Exercise description:
Please rewrite the records below with every "menu" swapped for "panel", leaving all else unchanged.

Raw records:
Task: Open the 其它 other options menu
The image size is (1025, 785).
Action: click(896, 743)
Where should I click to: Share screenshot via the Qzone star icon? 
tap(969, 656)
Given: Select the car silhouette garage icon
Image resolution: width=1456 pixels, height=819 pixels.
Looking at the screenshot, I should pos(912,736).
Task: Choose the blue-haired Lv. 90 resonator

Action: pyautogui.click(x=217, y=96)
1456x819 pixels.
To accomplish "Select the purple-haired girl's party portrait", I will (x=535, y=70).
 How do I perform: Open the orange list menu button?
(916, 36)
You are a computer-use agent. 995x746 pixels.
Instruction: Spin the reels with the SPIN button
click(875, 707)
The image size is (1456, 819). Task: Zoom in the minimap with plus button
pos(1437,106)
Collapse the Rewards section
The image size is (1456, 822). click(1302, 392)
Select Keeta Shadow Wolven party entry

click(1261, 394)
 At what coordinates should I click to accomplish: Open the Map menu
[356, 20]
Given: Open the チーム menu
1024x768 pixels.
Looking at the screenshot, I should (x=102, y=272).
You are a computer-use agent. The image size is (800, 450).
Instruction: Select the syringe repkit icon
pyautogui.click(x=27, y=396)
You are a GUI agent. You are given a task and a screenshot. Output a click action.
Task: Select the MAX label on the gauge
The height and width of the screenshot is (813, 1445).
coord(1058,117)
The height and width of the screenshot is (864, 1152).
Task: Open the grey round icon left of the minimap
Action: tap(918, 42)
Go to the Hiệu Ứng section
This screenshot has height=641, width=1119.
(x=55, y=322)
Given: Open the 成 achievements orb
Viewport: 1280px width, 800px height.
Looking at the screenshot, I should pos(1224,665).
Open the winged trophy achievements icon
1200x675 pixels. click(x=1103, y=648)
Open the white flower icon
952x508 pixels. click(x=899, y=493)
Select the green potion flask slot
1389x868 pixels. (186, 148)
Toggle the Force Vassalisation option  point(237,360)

Answer to the exercise:
Task: Open the 其它 other options panel
The image size is (1025, 785).
Action: click(896, 743)
Where should I click to: Share screenshot via the Qzone star icon? 
tap(969, 656)
Given: Select the car silhouette garage icon
Image resolution: width=1456 pixels, height=819 pixels.
Looking at the screenshot, I should pos(912,736).
Task: Choose the blue-haired Lv. 90 resonator

Action: pyautogui.click(x=217, y=96)
1456x819 pixels.
To accomplish "Select the purple-haired girl's party portrait", I will (x=535, y=70).
 How do I perform: Open the orange list panel button?
(916, 36)
You are a computer-use agent. 995x746 pixels.
Instruction: Spin the reels with the SPIN button
click(875, 707)
The image size is (1456, 819). Task: Zoom in the minimap with plus button
pos(1437,106)
Collapse the Rewards section
The image size is (1456, 822). click(1302, 392)
Select Keeta Shadow Wolven party entry

click(1261, 394)
 At what coordinates should I click to accomplish: Open the Map panel
[356, 20]
Given: Open the チーム panel
1024x768 pixels.
Looking at the screenshot, I should (x=102, y=272).
You are a computer-use agent. The image size is (800, 450).
Instruction: Select the syringe repkit icon
pyautogui.click(x=27, y=396)
You are a GUI agent. You are given a task and a screenshot. Output a click action.
Task: Select the MAX label on the gauge
The height and width of the screenshot is (813, 1445).
coord(1058,117)
The height and width of the screenshot is (864, 1152).
Task: Open the grey round icon left of the minimap
Action: tap(918, 42)
Go to the Hiệu Ứng section
This screenshot has height=641, width=1119.
(x=55, y=322)
Given: Open the 成 achievements orb
Viewport: 1280px width, 800px height.
Looking at the screenshot, I should pos(1224,665).
Open the winged trophy achievements icon
1200x675 pixels. click(x=1103, y=648)
Open the white flower icon
952x508 pixels. click(x=899, y=493)
Select the green potion flask slot
1389x868 pixels. (186, 148)
Toggle the Force Vassalisation option  point(237,360)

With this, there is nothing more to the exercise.